::: Available data :::

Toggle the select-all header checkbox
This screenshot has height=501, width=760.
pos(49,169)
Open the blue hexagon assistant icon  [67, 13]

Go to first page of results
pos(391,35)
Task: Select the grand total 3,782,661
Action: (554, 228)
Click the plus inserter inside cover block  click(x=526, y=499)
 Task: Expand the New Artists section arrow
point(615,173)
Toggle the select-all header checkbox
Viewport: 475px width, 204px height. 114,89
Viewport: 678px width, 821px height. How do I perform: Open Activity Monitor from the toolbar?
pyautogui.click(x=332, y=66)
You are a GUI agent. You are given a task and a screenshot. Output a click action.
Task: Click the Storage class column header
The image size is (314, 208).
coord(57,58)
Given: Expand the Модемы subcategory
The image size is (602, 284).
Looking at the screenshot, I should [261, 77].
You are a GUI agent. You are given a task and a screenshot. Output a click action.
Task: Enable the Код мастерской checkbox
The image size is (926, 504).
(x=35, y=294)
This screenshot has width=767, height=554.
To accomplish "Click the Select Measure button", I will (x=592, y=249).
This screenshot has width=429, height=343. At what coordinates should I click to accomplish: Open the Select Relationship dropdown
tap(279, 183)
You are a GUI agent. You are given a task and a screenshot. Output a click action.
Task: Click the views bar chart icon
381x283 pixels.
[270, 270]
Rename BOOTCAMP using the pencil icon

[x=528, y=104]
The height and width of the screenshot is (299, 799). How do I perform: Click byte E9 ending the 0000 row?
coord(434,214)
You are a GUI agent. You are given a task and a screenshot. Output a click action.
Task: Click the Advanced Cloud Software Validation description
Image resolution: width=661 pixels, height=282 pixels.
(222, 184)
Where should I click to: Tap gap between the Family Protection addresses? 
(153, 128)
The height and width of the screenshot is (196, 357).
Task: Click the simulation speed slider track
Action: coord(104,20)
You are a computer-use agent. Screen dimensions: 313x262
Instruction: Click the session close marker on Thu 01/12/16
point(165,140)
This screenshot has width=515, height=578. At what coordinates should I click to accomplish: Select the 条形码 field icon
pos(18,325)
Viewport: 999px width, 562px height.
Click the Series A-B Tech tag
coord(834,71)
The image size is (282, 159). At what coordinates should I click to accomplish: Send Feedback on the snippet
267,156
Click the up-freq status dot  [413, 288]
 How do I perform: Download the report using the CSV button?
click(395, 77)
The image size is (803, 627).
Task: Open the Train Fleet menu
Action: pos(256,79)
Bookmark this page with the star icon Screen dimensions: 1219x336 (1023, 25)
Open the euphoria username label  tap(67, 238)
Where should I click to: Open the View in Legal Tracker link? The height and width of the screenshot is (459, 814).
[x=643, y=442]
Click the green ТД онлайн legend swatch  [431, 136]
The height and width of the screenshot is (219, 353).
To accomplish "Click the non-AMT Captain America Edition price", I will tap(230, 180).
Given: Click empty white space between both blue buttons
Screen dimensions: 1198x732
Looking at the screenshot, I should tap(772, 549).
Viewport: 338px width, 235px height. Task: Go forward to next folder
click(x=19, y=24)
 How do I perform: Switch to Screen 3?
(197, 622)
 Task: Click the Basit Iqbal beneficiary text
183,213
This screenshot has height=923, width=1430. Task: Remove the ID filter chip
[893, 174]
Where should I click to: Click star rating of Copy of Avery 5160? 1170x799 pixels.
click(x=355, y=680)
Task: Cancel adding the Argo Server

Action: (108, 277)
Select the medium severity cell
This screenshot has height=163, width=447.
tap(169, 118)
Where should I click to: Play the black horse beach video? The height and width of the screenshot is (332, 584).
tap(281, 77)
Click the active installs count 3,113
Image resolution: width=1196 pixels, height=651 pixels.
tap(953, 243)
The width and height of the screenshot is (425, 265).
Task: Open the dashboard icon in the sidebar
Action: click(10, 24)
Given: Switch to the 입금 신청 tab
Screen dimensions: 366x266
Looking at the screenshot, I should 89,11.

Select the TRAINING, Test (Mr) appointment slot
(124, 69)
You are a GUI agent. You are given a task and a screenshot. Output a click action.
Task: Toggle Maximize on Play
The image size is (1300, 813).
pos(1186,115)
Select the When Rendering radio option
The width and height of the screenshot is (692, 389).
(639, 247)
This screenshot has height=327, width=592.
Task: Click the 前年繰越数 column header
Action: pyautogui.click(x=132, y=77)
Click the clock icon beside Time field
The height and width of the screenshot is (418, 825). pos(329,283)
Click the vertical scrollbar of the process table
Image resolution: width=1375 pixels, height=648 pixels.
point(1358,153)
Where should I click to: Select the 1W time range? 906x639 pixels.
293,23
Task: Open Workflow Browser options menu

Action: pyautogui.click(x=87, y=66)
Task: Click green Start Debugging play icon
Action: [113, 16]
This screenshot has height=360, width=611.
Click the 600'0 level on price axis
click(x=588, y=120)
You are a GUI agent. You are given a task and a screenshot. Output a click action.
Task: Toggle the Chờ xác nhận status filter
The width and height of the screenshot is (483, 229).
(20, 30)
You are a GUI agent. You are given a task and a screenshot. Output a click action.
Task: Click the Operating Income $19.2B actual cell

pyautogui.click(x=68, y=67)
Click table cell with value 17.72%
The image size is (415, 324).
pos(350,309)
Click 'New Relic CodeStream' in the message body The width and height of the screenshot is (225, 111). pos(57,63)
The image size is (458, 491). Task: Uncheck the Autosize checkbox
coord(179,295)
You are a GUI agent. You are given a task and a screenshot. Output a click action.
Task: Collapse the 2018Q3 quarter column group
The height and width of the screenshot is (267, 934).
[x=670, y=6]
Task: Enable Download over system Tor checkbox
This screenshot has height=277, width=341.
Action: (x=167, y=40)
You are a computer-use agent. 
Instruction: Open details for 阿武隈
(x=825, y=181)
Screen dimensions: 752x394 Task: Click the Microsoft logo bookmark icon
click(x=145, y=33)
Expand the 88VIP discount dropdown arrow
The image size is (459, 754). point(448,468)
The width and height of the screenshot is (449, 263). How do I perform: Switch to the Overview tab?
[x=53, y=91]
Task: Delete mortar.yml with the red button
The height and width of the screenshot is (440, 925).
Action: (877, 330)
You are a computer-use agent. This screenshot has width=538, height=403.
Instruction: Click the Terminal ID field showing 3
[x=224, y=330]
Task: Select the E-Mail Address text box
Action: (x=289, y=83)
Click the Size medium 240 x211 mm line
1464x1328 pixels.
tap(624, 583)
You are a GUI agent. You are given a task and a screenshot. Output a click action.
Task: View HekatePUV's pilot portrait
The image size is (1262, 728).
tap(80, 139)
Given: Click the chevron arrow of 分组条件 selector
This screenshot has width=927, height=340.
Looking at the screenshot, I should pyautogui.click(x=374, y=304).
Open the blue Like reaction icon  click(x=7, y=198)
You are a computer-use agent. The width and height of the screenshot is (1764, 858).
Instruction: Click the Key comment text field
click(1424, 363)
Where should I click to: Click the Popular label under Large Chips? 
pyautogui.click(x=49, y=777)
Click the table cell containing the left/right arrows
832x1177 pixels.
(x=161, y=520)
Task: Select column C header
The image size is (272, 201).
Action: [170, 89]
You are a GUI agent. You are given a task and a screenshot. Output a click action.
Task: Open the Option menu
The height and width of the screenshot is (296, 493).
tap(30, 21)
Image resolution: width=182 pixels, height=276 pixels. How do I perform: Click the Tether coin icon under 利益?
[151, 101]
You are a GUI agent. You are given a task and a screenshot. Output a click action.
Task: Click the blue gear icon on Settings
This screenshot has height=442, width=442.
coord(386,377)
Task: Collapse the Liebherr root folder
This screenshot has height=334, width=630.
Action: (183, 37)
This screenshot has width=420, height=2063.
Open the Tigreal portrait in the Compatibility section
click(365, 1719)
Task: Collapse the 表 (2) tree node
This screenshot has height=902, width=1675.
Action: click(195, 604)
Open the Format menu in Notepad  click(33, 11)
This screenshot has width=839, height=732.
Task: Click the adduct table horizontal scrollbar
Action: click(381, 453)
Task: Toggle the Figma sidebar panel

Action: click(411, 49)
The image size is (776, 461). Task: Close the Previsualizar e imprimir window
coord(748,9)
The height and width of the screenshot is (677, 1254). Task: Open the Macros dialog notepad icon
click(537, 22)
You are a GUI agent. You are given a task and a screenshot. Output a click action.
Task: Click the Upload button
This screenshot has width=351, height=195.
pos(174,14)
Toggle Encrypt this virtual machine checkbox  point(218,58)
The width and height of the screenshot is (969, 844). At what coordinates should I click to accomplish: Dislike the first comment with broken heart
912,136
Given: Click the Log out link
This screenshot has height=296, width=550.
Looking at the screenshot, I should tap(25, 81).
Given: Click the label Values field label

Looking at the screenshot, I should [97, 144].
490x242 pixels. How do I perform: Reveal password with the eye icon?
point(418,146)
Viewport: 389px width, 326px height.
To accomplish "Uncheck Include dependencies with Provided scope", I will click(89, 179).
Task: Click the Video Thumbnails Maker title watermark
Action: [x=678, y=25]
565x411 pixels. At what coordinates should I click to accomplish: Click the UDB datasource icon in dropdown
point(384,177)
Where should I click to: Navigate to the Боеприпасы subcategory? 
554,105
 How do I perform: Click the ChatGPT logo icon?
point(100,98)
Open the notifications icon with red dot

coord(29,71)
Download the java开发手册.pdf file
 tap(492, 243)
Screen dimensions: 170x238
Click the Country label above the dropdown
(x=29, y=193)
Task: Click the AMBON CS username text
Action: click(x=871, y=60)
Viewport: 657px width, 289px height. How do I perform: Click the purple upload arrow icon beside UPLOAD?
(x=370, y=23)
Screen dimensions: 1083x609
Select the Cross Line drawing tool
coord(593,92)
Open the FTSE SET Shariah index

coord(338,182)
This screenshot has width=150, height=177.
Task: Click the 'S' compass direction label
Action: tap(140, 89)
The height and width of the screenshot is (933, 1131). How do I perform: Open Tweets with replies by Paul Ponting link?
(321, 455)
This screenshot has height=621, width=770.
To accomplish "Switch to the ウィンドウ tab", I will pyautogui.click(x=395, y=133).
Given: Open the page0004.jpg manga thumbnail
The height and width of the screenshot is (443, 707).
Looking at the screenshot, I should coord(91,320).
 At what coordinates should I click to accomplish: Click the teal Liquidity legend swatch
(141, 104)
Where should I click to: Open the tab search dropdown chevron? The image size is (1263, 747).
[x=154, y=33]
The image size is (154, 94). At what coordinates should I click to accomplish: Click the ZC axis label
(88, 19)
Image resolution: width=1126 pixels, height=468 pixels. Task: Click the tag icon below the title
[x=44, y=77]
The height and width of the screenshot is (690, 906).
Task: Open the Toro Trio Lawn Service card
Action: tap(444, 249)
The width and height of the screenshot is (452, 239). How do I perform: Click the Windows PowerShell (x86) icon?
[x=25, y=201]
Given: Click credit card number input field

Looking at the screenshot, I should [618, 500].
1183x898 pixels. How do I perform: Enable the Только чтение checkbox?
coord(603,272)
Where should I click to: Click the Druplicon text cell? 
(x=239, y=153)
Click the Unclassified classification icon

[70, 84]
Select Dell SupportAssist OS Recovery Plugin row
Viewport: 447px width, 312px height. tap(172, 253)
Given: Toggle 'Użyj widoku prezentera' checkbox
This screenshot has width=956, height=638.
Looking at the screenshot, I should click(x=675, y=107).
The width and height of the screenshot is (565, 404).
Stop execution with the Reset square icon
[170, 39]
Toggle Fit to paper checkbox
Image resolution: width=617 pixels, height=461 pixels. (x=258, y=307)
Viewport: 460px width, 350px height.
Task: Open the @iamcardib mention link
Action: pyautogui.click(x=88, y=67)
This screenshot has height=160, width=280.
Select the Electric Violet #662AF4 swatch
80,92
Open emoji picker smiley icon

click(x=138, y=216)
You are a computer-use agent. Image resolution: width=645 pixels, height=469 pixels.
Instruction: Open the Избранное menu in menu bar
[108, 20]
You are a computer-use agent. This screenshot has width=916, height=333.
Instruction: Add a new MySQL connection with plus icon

:::

**Exercise requirements:**
Copy only the lines in the listing that contain "computer".

**Written solution:**
You are a computer-use agent. Screen dimensions: 313x262
You are a computer-use agent. 
You are a computer-use agent. This screenshot has width=538, height=403.
You are a computer-use agent. The width and height of the screenshot is (1764, 858).
You are a computer-use agent. Image resolution: width=645 pixels, height=469 pixels.
You are a computer-use agent. This screenshot has width=916, height=333.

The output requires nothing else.